> Goal of the exercise:
Produce as output only the lines below starting at the line with "Report Compliance Concern (272, 2553)" and continuing through the line with "750564 (771, 35)", each one exactly as written.

-- Data supplied follows --

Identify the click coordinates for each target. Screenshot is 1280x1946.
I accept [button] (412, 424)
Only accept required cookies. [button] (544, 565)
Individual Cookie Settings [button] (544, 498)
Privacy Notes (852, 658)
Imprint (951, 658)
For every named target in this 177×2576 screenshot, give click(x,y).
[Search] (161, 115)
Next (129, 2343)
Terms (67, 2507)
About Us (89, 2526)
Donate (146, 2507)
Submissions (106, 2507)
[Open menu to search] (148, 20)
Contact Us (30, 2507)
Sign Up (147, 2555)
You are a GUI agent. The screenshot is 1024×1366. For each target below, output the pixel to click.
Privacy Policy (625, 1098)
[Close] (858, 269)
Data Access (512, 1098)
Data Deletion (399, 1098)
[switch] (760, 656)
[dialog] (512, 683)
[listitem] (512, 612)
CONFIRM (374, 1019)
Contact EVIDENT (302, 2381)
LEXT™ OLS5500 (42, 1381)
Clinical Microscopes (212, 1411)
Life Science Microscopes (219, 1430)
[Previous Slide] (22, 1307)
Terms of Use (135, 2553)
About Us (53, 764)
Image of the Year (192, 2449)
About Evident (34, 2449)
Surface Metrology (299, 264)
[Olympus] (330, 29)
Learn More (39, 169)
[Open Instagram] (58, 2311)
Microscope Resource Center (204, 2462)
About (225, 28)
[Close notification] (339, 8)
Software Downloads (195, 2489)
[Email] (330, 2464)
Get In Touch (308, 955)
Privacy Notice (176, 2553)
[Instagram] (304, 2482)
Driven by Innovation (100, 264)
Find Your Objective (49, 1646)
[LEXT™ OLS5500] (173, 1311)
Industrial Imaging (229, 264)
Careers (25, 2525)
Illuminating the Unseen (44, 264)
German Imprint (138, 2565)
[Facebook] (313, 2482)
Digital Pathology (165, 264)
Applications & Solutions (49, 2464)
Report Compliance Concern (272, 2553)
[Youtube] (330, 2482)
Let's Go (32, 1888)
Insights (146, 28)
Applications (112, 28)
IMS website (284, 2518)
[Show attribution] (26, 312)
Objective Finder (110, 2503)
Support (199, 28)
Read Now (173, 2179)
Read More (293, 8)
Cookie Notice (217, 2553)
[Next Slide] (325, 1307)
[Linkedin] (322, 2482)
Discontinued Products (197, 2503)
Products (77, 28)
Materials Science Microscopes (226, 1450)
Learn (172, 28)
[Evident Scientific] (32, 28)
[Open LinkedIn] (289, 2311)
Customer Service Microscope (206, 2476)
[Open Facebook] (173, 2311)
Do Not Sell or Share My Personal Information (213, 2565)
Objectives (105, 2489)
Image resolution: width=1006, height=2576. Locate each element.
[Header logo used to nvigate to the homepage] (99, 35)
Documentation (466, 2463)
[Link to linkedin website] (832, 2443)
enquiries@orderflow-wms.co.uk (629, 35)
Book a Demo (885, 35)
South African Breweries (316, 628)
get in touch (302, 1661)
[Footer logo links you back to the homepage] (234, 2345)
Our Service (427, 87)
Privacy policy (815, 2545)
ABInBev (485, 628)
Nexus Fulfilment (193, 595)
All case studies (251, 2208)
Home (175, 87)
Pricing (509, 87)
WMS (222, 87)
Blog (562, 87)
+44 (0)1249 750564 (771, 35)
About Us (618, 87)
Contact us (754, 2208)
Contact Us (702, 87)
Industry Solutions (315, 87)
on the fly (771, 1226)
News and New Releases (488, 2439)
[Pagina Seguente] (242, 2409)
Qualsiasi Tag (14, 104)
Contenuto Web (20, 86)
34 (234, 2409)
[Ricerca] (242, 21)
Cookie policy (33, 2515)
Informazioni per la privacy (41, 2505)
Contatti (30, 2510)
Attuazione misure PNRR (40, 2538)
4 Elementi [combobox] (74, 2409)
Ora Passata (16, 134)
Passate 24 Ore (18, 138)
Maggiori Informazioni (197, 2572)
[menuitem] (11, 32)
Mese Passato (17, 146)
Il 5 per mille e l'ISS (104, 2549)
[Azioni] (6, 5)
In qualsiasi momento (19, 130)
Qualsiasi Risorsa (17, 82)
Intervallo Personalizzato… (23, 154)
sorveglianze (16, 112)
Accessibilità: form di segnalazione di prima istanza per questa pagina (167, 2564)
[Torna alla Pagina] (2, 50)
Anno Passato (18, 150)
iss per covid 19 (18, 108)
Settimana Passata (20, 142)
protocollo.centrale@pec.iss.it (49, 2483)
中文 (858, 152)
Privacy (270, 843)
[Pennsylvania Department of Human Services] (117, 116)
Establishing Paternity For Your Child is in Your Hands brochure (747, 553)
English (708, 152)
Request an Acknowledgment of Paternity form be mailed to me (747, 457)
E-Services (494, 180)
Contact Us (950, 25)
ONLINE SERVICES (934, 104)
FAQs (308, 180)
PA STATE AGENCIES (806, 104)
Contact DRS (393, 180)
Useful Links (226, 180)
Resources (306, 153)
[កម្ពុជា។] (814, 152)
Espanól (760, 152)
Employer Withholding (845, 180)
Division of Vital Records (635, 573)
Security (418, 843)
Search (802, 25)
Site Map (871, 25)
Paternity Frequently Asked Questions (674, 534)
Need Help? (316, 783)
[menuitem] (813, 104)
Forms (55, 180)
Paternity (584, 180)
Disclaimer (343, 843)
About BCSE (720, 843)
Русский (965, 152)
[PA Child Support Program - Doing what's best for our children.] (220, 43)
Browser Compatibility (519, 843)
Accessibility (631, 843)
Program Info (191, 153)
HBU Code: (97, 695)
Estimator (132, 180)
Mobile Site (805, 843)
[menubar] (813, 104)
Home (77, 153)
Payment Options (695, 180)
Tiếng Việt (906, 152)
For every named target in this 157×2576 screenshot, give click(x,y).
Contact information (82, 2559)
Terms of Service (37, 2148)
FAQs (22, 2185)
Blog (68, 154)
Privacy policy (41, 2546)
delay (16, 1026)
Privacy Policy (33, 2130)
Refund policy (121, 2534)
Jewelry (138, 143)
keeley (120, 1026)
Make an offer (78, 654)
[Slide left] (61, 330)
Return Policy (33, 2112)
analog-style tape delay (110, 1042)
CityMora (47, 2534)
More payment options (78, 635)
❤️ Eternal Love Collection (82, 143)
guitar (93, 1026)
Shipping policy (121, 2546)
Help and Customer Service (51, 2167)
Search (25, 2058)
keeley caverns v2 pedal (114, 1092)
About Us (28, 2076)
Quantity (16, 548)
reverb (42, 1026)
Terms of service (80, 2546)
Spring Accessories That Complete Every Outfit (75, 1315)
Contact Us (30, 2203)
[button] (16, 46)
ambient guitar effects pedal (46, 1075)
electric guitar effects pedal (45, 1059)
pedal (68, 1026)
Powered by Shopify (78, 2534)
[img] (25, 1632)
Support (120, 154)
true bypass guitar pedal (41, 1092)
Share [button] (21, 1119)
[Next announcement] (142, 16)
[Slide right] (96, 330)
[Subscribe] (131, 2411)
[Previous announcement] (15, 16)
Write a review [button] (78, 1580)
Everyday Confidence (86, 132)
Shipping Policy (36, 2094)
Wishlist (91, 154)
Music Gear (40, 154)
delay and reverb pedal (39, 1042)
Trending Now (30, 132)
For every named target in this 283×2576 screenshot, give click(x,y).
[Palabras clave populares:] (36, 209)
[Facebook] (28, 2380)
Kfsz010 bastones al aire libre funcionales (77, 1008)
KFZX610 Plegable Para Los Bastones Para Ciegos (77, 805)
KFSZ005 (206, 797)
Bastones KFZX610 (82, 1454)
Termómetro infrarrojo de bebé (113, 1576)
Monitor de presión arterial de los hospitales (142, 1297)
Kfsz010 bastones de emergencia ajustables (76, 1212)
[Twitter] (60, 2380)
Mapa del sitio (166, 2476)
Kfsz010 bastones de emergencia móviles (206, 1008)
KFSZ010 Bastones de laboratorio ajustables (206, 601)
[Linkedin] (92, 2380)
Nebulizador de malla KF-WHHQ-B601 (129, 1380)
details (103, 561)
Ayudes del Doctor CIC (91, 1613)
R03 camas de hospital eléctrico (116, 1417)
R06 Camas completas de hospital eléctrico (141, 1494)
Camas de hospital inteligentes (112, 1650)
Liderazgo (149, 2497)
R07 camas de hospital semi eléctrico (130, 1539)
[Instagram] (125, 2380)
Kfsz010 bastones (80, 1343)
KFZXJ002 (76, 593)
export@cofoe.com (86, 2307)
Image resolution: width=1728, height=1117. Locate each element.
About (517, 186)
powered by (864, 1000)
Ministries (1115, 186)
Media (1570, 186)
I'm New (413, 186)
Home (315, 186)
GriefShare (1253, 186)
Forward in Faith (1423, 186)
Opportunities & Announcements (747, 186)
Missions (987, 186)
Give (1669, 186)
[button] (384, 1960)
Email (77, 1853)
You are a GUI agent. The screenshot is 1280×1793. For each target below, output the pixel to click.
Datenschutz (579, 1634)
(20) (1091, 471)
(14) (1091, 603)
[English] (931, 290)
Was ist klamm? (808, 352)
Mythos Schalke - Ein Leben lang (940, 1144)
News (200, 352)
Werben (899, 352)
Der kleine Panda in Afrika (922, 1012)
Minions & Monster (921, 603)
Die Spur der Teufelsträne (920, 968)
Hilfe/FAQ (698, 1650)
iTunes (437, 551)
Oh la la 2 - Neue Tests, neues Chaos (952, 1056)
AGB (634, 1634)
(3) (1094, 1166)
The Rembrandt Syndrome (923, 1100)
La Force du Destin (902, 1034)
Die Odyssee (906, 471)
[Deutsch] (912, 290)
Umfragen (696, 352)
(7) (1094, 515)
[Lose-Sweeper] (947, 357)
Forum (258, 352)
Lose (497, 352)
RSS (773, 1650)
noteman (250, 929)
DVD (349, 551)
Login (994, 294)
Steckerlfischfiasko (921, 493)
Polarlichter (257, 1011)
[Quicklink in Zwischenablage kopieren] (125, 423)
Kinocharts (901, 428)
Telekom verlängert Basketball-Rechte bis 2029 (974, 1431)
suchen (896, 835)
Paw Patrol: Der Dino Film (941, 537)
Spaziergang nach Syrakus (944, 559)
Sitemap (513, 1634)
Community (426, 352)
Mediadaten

-- Data supplied concluded --

> The answer:
Report Compliance Concern (272, 2553)
[Youtube] (330, 2482)
Let's Go (32, 1888)
Insights (146, 28)
Applications (112, 28)
IMS website (284, 2518)
[Show attribution] (26, 312)
Objective Finder (110, 2503)
Support (199, 28)
Read Now (173, 2179)
Read More (293, 8)
Cookie Notice (217, 2553)
[Next Slide] (325, 1307)
[Linkedin] (322, 2482)
Discontinued Products (197, 2503)
Products (77, 28)
Materials Science Microscopes (226, 1450)
Learn (172, 28)
[Evident Scientific] (32, 28)
[Open LinkedIn] (289, 2311)
Customer Service Microscope (206, 2476)
[Open Facebook] (173, 2311)
Do Not Sell or Share My Personal Information (213, 2565)
Objectives (105, 2489)
Image resolution: width=1006, height=2576. Locate each element.
[Header logo used to nvigate to the homepage] (99, 35)
Documentation (466, 2463)
[Link to linkedin website] (832, 2443)
enquiries@orderflow-wms.co.uk (629, 35)
Book a Demo (885, 35)
South African Breweries (316, 628)
get in touch (302, 1661)
[Footer logo links you back to the homepage] (234, 2345)
Our Service (427, 87)
Privacy policy (815, 2545)
ABInBev (485, 628)
Nexus Fulfilment (193, 595)
All case studies (251, 2208)
Home (175, 87)
Pricing (509, 87)
WMS (222, 87)
Blog (562, 87)
+44 (0)1249 750564 (771, 35)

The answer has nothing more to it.